Submitted to: PLOS ONE
Publication Type: Peer Reviewed Journal
Publication Acceptance Date: 9/18/2017
Publication Date: 10/4/2017
Publication URL: http://handle.nal.usda.gov/10113/5852186
Citation: Mulbry III, W.W., Selmer, K.J., Lansing, S. 2017. Influence of liquid surface area on hydrogen sulfide oxidation during micro-aeration in dairy manure digesters. PLoS One. 12(10):e0185738. https://doi.org/10.1371/journal.phon.0185738.

Interpretive Summary: Biogas is produced from organic substrates by bacteria during anaerobic digestion. Although the main components in biogas are methane, carbon dioxide and water vapor, significant levels of hydrogen sulfide (H2S), can be found at levels from 200 parts per million by volume (ppmv) to over 3,000 ppmv. H2S in biogas is the main cause of corrosion of the structures and materials of a biogas facility.
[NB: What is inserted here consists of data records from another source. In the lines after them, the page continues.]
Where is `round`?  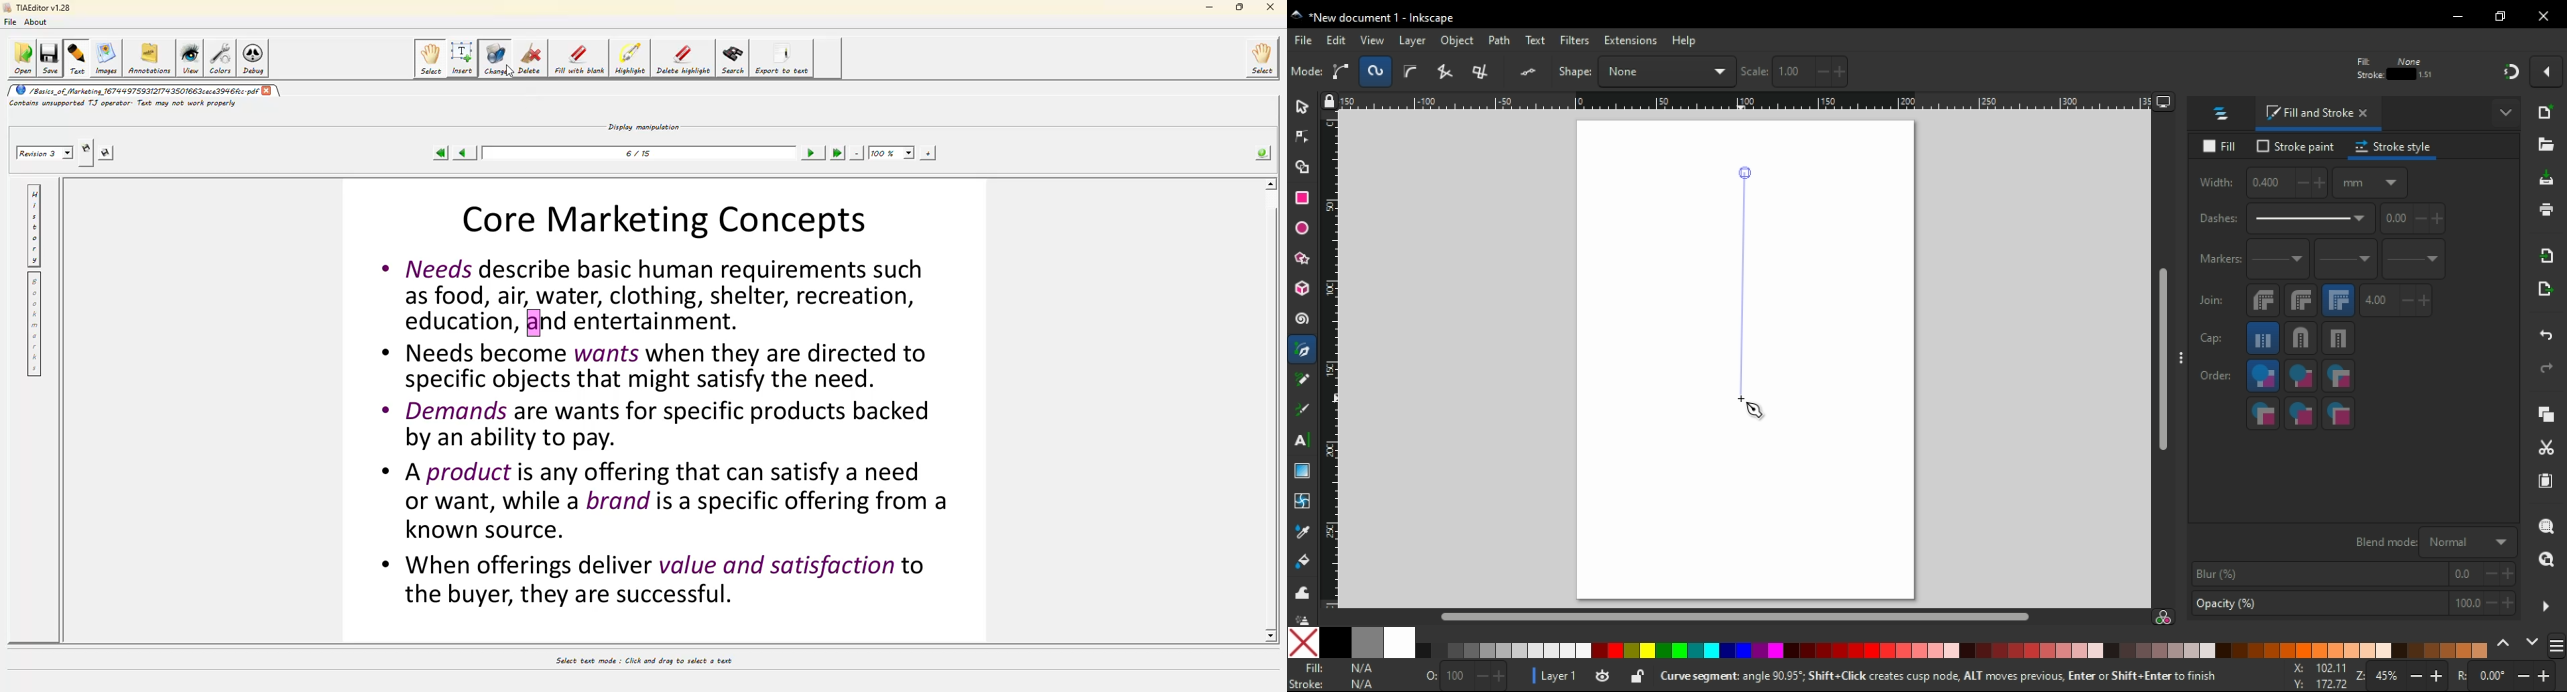 round is located at coordinates (2301, 300).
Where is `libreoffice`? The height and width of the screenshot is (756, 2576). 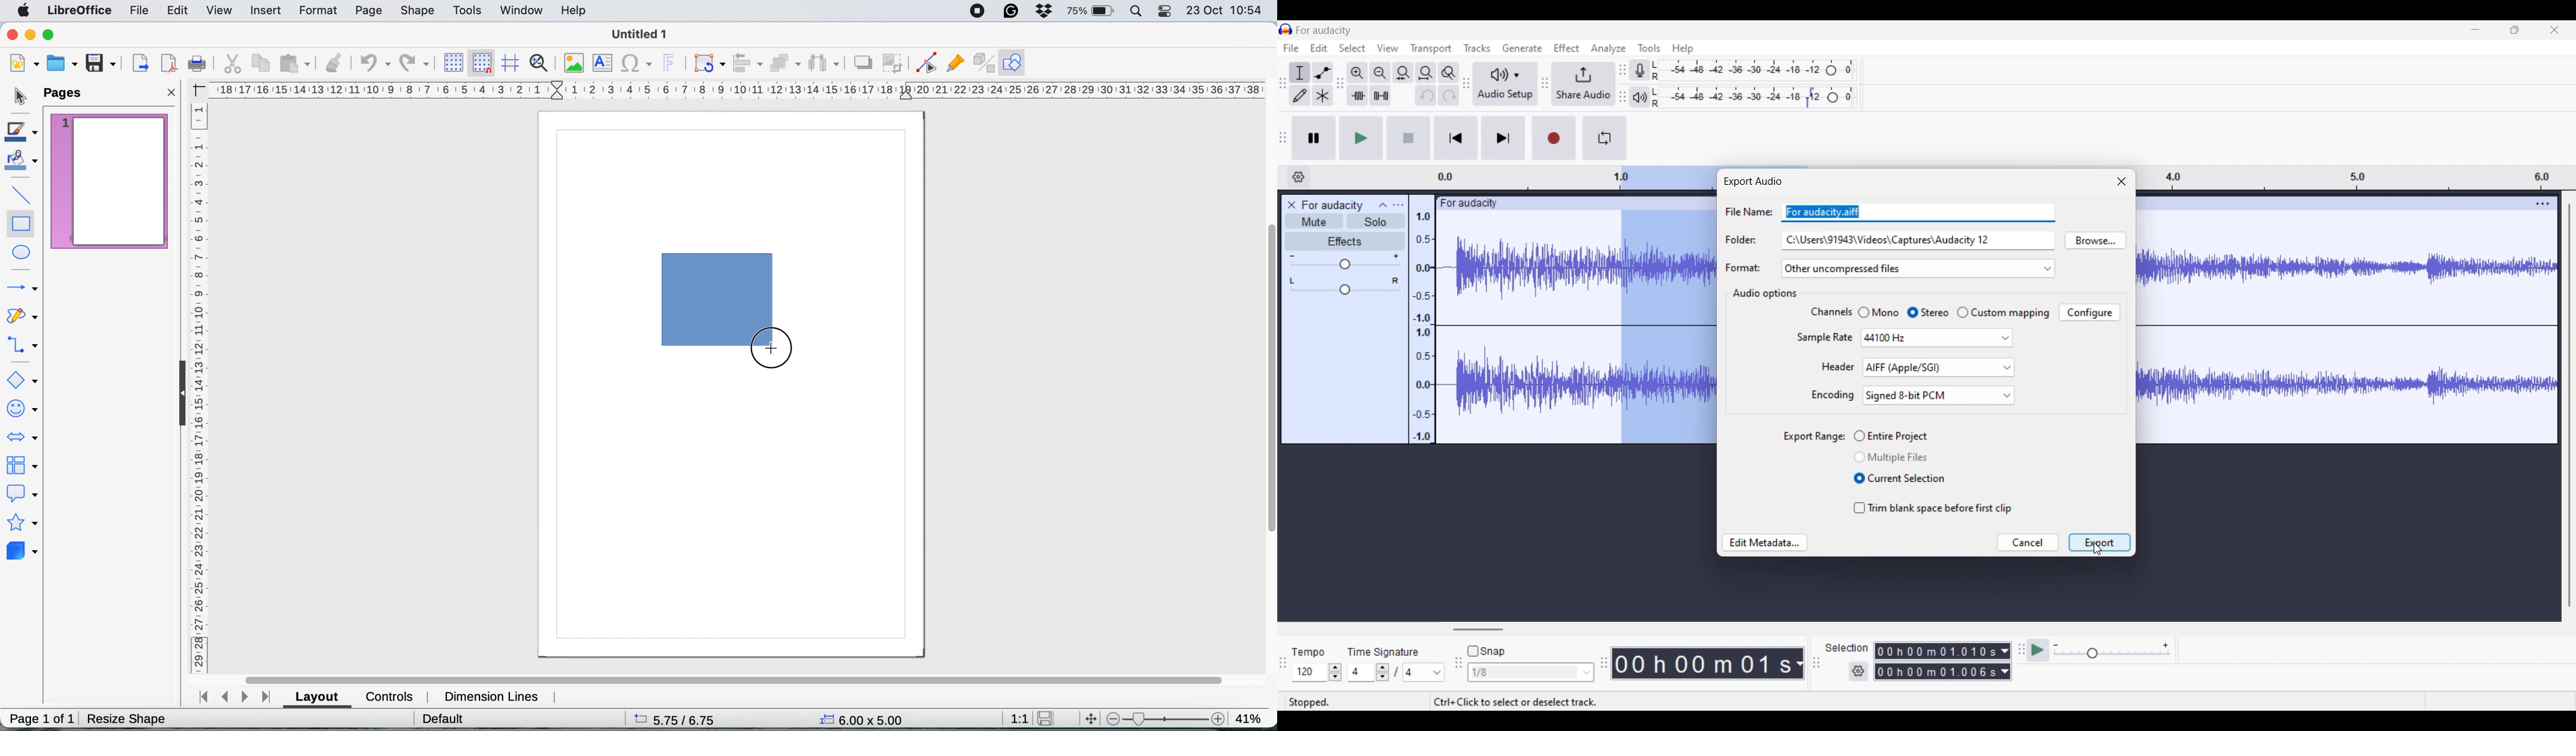 libreoffice is located at coordinates (76, 11).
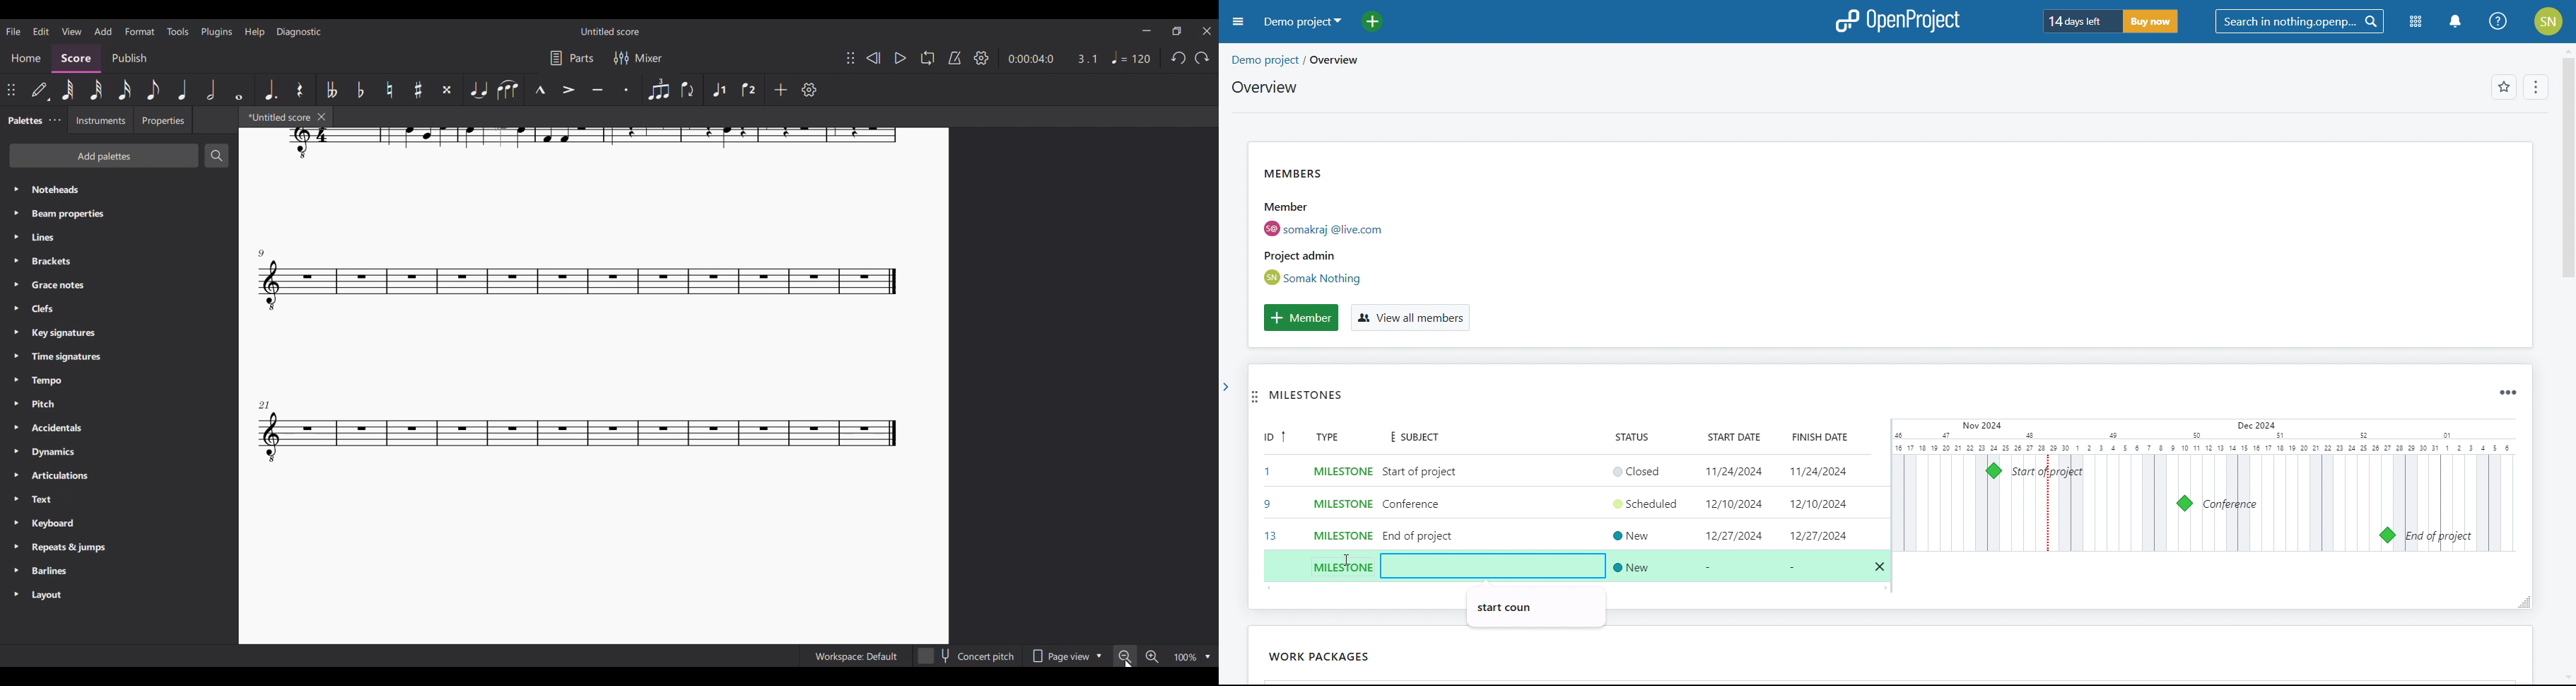  What do you see at coordinates (101, 120) in the screenshot?
I see `Instruments` at bounding box center [101, 120].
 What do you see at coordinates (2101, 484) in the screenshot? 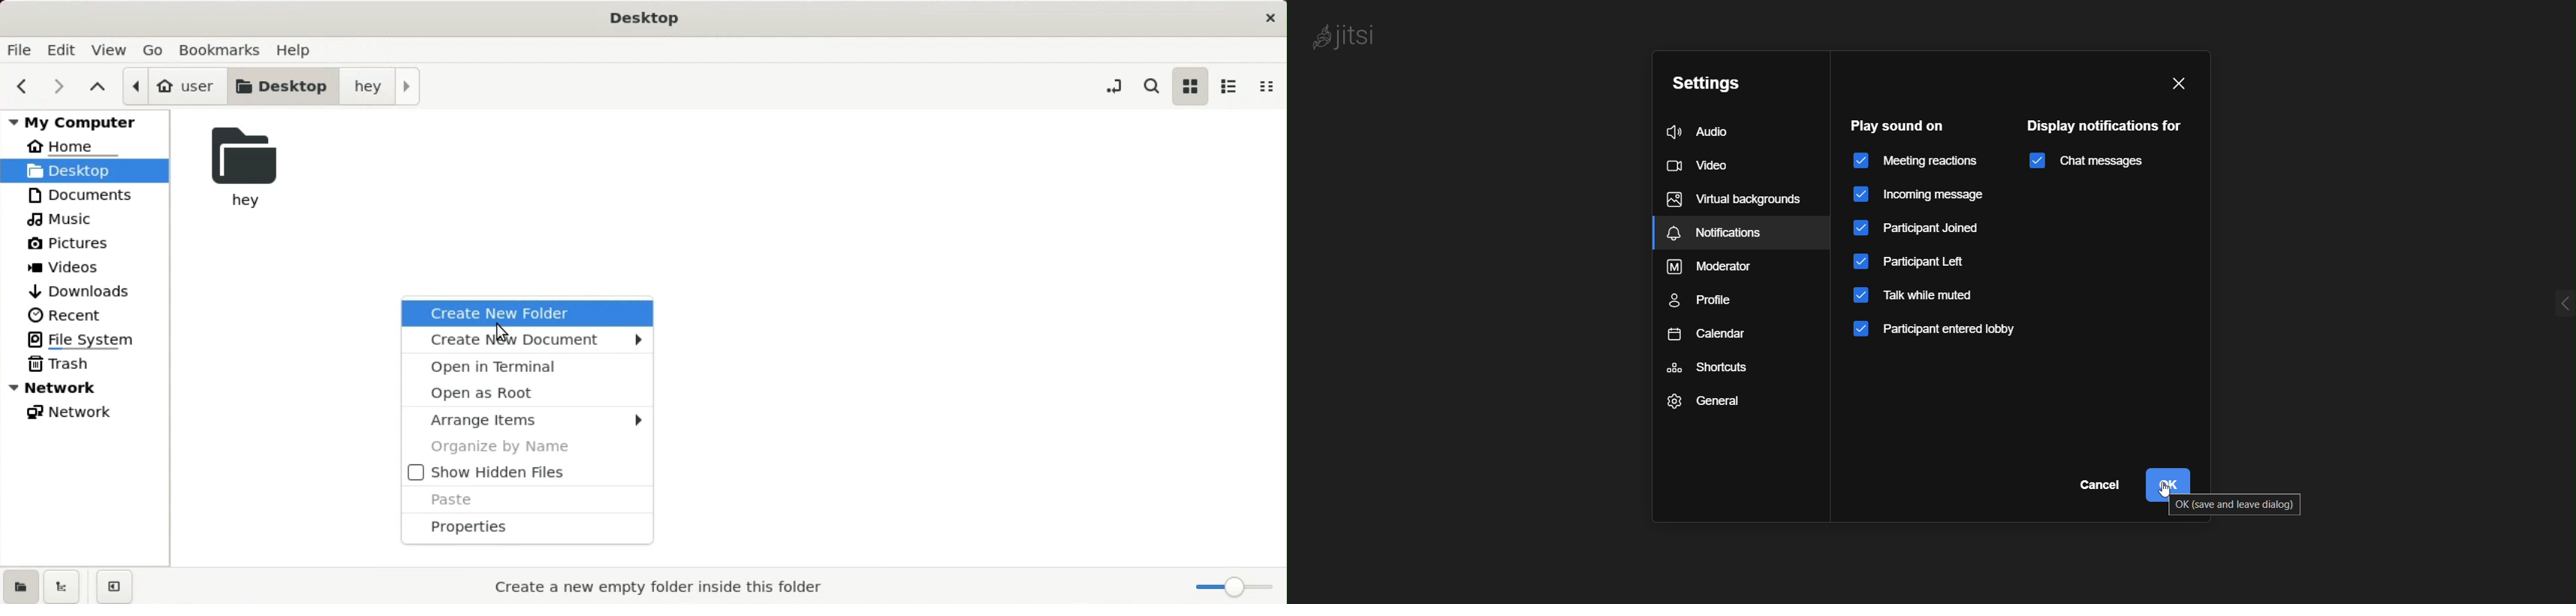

Microaeration, i.e., the dosing of very small amounts of air (oxygen) into an anaerobic digester, is a simple and economically feasible technique for hydrogen sulfide removal from biogas. During microaeration, sulfide is oxidized to elemental sulfur by the action of sulfide oxidizing bacteria. The first objective of this study was to evaluate microaeration for reducing H2S levels in low cost plug-flow manure digesters. Six field-scale replicate digesters were used to determine the effect of aeration rate on H2S concentrations and methane production under field conditions. The second objective was to determine the relationship between the liquid surface area in digesters and H2S oxidation rates during headspace aeration. We predicted that H2S oxidation rates were limited, in part, by the surface area available for growth of biofilms containing H2S oxidizing bacteria. Results from experiments with replicate field scale digesters showed that H2S levels decreased from 3500 ppmv to <100 ppmv when headspace oxygen levels were 0.5% or higher. Methane production was not affected by aeration rates that resulted in headspace oxygen levels of up to 1%. Pilot scale experiments showed that H2S oxidation rates increased with increases in liquid surface area. Maximum rates corresponded to 40 to 100 g S per square meter of liquid surface area per day. Results also suggest that it is possible to significantly increase H2S oxidation rates by adding short vertical curtains of digestate-saturated fabric in the digester headspace. These results are important because they are the first instance of microaeration results from replicated field scale manure digesters. The operational parameters established by this study will be of interest to farm digester operators and to farmers and agricultural industries considering installation of anaerobic digesters for waste treatment.

Technical Abstract: The specific objectives of this study were to evaluate headspace aeration for reducing hydrogen sulfide levels in low cost plug flow digesters, and to characterize the relationship between the liquid surface area and hydrogen sulfide oxidation rates. Experiments with replicate field scale plug flow digesters show that hydrogen sulfide levels decreased from 3500 to less than 100 parts per million by volume (ppmv) when headspace oxygen levels were 0.5% or higher. Methane production was not affected by aeration rates that resulted in headspace oxygen levels of up to 1%. Pilot scale experiments showed that hydrogen sulfide oxidation rates increased with increases in liquid surface area. Maximum rates corresponded to 40 to 100 g S per square meter per day of liquid surface area at biogas retention times of 30 to 40 min. Results also suggest that it is possible to significantly increase hydrogen sulfide oxidation rates by adding short vertical curtains of digestate-saturated fabric in the digester headspace.